Hey guys; do any of you tell me the correct setup procedure for a GM V12 ESC? Thanks; Ernie P.


----------



## TnOvalRacer (Apr 17, 2005)

Here's GM website where you can download setup etc:::::::http://www.gm-racing.de/index2.htm


----------



## Ernie P. (Aug 30, 2003)

*GM website*

Thanks for the info on the GM website. Any idea how I can get the English version? Thanks; Ernie P.


----------



## bsracing8 (Dec 14, 2004)

the gm is a one touch that should be easy? Hit the button pull full throtal let the light come on and then full brake let the light come on than netural and that should be it that is what i did with mine.

Brandon


----------



## Ernie P. (Aug 30, 2003)

*Thanks, Brandon!*

Thanks for the info, Brandon.

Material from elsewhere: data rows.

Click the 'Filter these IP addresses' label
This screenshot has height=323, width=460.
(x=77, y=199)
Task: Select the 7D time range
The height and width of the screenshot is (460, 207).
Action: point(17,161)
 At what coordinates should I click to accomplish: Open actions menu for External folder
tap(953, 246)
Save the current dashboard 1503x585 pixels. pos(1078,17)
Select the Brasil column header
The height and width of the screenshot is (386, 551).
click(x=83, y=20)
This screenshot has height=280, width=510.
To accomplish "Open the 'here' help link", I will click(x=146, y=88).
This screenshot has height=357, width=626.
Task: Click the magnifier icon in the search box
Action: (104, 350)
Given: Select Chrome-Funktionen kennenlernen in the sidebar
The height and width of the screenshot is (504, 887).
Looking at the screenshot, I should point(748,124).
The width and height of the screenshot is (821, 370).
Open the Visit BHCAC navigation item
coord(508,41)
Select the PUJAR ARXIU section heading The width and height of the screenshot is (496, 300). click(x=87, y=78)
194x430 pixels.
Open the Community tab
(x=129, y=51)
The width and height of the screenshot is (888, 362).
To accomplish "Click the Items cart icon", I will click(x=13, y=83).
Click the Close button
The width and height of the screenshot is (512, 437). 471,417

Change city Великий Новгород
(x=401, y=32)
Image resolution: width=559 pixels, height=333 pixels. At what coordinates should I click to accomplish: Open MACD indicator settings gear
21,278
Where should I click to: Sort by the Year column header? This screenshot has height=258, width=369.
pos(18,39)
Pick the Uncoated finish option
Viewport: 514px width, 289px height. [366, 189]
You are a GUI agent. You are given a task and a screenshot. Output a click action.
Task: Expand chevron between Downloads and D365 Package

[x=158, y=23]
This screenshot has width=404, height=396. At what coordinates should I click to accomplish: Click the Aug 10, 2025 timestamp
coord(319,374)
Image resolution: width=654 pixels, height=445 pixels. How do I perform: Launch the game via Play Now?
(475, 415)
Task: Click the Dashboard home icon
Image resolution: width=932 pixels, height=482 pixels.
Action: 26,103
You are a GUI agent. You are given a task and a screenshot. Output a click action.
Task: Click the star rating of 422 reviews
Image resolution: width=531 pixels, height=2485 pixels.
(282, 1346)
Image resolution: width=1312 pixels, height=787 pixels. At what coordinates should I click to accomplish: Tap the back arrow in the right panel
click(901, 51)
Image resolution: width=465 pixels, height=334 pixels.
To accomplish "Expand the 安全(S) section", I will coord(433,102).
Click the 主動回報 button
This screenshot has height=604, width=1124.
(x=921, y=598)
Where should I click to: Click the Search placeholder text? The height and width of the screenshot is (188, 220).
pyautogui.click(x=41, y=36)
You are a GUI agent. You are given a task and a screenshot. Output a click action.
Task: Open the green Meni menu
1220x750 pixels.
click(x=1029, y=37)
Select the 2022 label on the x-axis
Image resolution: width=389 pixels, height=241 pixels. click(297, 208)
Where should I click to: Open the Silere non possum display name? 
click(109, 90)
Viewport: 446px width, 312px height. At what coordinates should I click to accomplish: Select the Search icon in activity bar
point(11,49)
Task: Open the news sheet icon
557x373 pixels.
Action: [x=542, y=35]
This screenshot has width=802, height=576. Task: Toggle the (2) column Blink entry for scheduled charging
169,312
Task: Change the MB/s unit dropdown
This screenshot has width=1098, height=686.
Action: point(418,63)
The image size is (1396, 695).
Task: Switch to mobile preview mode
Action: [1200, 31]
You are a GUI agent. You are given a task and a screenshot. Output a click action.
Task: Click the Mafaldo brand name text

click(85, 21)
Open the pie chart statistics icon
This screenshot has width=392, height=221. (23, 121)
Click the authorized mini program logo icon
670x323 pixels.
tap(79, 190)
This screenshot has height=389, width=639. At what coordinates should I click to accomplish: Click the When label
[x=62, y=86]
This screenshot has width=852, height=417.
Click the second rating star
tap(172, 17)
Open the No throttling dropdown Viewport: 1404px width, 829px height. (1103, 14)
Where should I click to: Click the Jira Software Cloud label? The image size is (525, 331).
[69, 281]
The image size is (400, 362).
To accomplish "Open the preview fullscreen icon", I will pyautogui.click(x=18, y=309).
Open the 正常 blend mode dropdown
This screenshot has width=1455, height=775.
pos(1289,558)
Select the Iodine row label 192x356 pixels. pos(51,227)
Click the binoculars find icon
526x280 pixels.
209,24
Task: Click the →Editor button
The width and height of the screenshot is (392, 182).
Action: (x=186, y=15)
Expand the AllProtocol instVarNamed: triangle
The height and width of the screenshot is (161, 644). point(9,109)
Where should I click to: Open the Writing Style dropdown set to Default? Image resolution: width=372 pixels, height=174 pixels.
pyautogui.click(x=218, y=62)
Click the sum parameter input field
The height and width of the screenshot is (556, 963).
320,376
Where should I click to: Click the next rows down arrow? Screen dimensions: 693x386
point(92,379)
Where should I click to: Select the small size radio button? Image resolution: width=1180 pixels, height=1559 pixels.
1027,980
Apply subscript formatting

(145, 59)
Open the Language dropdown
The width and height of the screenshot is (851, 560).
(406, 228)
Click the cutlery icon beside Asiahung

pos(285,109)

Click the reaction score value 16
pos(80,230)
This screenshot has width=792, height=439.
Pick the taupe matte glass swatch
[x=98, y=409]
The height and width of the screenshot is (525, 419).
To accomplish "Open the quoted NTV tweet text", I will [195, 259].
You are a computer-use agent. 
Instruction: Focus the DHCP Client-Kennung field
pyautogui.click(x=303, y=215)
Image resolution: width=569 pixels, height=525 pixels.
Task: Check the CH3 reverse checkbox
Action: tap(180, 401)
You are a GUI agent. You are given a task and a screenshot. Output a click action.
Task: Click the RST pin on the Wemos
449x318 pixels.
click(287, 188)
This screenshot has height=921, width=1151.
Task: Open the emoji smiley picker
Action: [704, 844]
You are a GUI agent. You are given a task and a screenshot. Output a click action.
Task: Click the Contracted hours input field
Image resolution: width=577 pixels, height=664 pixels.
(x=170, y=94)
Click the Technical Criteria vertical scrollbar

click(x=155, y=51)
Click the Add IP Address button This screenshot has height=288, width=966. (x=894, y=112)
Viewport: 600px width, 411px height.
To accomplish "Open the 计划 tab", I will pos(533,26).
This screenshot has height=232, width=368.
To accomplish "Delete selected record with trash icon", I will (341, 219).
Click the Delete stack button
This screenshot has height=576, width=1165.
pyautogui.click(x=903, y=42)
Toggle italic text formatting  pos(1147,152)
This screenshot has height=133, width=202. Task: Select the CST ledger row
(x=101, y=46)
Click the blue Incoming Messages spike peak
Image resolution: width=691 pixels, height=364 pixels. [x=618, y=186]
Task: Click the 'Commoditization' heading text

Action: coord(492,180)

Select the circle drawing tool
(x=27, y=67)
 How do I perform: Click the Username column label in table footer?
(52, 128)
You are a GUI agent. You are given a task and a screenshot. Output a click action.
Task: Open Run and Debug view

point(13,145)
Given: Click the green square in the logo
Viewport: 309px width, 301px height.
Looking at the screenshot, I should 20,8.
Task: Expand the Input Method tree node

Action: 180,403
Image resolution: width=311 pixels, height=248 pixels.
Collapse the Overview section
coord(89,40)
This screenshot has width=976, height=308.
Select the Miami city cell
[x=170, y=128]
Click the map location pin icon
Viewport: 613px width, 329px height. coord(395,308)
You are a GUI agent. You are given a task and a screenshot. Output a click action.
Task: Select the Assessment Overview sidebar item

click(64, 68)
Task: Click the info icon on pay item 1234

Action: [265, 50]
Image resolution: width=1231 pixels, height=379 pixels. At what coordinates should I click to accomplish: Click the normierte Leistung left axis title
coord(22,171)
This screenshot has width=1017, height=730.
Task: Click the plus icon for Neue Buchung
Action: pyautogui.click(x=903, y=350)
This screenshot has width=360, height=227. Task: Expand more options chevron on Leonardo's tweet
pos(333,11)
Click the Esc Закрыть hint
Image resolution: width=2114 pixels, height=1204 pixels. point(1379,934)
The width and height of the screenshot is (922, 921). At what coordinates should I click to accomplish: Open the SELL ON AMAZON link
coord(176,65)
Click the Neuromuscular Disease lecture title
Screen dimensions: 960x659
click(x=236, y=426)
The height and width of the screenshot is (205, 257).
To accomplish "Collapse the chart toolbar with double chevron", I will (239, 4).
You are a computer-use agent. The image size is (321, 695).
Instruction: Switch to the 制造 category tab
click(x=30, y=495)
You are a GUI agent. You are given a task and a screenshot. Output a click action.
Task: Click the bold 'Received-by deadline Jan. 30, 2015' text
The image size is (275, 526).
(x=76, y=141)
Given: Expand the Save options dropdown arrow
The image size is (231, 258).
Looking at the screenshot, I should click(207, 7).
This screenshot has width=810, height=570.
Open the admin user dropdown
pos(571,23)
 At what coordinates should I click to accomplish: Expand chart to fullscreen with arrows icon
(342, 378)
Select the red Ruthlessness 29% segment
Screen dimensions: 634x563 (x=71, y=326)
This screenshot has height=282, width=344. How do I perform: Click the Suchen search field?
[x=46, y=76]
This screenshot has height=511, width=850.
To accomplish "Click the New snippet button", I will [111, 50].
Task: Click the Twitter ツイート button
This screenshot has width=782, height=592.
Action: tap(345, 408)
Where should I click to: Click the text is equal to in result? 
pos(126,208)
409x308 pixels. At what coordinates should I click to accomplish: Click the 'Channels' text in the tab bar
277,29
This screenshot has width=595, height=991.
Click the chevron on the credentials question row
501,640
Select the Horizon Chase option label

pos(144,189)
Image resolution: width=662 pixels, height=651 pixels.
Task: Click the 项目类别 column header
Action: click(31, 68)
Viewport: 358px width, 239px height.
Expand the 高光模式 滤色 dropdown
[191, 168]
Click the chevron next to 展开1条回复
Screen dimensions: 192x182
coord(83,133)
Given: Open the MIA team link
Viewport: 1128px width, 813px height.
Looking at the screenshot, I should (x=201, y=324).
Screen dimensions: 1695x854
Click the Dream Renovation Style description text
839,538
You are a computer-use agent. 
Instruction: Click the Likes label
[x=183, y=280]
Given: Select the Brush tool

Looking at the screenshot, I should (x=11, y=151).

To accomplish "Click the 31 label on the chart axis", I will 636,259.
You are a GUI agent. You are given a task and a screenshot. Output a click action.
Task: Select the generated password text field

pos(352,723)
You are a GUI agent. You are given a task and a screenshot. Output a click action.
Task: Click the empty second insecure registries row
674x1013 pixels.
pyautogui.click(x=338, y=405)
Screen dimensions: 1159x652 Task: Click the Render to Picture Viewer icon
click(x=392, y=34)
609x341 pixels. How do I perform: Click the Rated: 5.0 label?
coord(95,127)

I'll try it. Thanks; Ernie P.


----------



## bsracing8 (Dec 14, 2004)

ok let me know if it works for u if not i can find out!!

Brandon


----------



## bsracing8 (Dec 14, 2004)

ernie did that work for you


----------



## Ernie P. (Aug 30, 2003)

*Instructions for GM V12 XC*

Nope; it didn't work. I'm lost. I pushed buttons; help the SET button down; pushed and released it; tried brakes first; accelerate first; for nearly an hour. The rear wheels don't spin; although they were spinning slowly with no throttle input, before I tried to set it up. Any help would be appreciated. Thanks; Ernie P.


----------



## bsracing8 (Dec 14, 2004)

I would give horizon hobbies a call they would know i dont know the number but go to yahoo and type in horizon hobbies and go to there website and get a number and call them and tell them your problem. they should be able to help you out. hope this helps 


brandon


----------



## Ernie P. (Aug 30, 2003)

*Thanks*

Thanks for the tip. I'll try it. Thanks; Ernie P.


----------



## bsracing8 (Dec 14, 2004)

no problem just like to help out best i can.

Brandon Snyder


----------



## bsracing8 (Dec 14, 2004)

Ernie p. did you ever try horizon and did you have any luck?

Brandon


----------



## Ernie P. (Aug 30, 2003)

*Gm V12*

Brandon; I had a few friends try to set it up. We finally decided it has to go to the factory for repair. When I send it, I'll ask for a copy of the setup instructions. Thanks; Ernie P.


----------



## bsracing8 (Dec 14, 2004)

yah mine also has to go back it took a big crap on me my car hit the wall and broke my bumper and the spedo was smokeing! let me know how you make out.

Brandon


----------



## Ernie P. (Aug 30, 2003)

*GM ESC's*

Brandon; sorry to hear about your ESC. They tand to do strange things after a side trip into the wall, I'm told. I'll keep you posted on how the repair wroks out. I also have a V4 that needs a new switch; so it's time to get in touch with GM. Thanks; Ernie P.


----------



## bsracing8 (Dec 14, 2004)

ok i hope everything goes ok!!

Brandon


----------